On the surface, pursuing Western mountain birds seems similar to chasing mountain-country Easterns like you might find in Pennsylvania, Georgia or West Virginia. But as mentioned, the location of Western birds might change rapidly as spring progresses.
Fly-down hunts in steep terrain can be productive. Try to roost birds and slip in tight just like you would at home. However, remember that the severity of the terrain might dictate where turkeys fly down. Often, in steep stuff, they’ll pitch to the short side of terrain. That is, a bird roosted on a 45-degree slope will likely pitch straight out toward the rising slope rather than sailing downhill.
Walking and calling can work well in mountains, as you’ll typically have abundant timber and terrain to hide your movements. Try to get at roughly the same level as turkeys before trying to work them. That might mean hoofing considerable distance to a bench, meadow or plateau above or below you. Also, remember that steep peaks and vast valleys can produce tricky acoustics. Course turkeys accurately before pursuing them.

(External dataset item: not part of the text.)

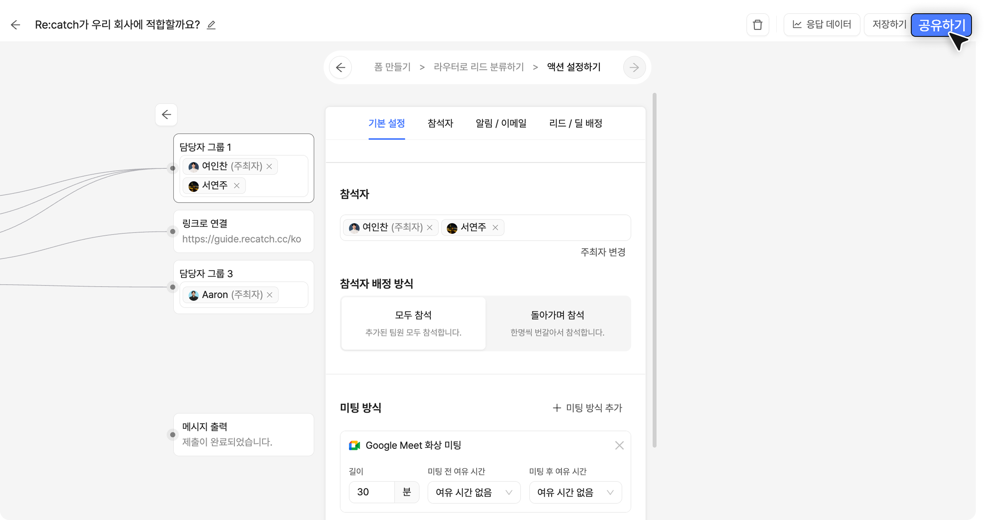Image resolution: width=986 pixels, height=520 pixels.
Task: Switch to the 알림 / 이메일 tab
Action: (x=501, y=123)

Cold-calling at midday can also work, but likely setups in the Western mountains won’t look like the logging roads or food plots back home. Advice from some Western biologists can give you a start. Matt Meshriy, environmental scientist with the California Department of Fish and Wildlife’s Upland Game Program, said mountain hunters should look for turkeys near recently timbered areas or oaks with water nearby. Casey Cardinal, resident game-bird biologist with the New Mexico Department of Game and Fish, said hunters should seek open grassy bottoms, as turkeys tend to roost in pines toward the top of a hill and fly down into the bottoms at daybreak. Also, she suggested that hunters find food sources such as acorns, pinon nuts or juniper berries in the forest or new grass in canyon bottoms.

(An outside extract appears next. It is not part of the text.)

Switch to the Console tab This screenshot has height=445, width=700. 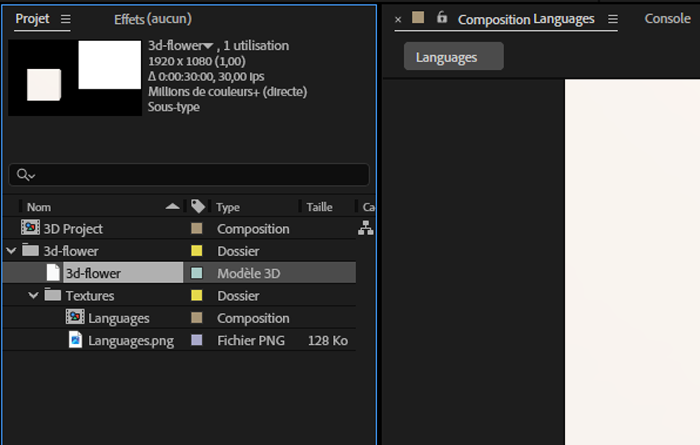(x=667, y=19)
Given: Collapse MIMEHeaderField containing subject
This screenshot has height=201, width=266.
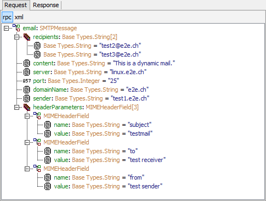Looking at the screenshot, I should coord(27,116).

Wherever your Western travels take you — vast Dakota prairies or steep Colorado mountains — remember that the same basic principles of calling and woodsmanship that work on Easterns will help you tag Western birds. Rely on your optics, and be willing to reposition and put in some miles. When everything comes together, you’ll find that the strange-sounding gobble of a Rio or Merriam’s at close range is just as thrilling as hearing an Eastern hammer in hardwood timber.